───── Task data
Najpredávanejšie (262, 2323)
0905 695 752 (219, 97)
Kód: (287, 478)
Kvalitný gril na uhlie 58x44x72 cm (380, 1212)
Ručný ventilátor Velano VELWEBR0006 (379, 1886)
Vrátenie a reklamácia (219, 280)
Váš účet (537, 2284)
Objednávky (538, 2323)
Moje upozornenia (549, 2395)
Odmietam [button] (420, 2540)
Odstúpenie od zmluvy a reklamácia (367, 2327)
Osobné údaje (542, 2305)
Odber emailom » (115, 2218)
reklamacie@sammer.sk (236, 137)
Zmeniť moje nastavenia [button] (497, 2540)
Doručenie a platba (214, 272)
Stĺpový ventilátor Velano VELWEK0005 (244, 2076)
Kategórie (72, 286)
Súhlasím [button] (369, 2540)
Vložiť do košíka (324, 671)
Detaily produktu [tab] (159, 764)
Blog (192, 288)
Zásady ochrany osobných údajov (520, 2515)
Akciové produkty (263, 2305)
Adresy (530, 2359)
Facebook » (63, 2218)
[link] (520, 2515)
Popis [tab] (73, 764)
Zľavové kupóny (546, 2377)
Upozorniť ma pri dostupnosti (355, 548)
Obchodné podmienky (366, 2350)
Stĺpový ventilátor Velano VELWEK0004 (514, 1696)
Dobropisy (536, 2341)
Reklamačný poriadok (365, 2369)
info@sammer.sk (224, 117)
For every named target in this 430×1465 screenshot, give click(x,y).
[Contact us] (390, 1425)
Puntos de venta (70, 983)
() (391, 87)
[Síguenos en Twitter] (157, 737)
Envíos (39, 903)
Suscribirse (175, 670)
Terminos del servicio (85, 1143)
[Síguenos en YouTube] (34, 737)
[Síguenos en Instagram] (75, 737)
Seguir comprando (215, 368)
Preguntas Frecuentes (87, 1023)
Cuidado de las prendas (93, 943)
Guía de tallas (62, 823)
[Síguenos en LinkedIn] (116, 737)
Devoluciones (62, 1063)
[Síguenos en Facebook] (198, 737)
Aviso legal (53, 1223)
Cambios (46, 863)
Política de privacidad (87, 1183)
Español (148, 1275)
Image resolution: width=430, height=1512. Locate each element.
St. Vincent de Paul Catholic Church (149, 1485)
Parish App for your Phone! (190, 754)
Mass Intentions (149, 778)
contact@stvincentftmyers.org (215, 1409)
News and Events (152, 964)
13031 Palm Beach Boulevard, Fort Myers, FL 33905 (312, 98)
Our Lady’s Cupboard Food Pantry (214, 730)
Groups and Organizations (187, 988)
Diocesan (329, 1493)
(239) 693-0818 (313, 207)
──────────
◆ What the task asks
Every line above with the string "Síguenos" in it needs to be copied.

◆ Solved exercise
[Síguenos en Twitter] (157, 737)
[Síguenos en YouTube] (34, 737)
[Síguenos en Instagram] (75, 737)
[Síguenos en LinkedIn] (116, 737)
[Síguenos en Facebook] (198, 737)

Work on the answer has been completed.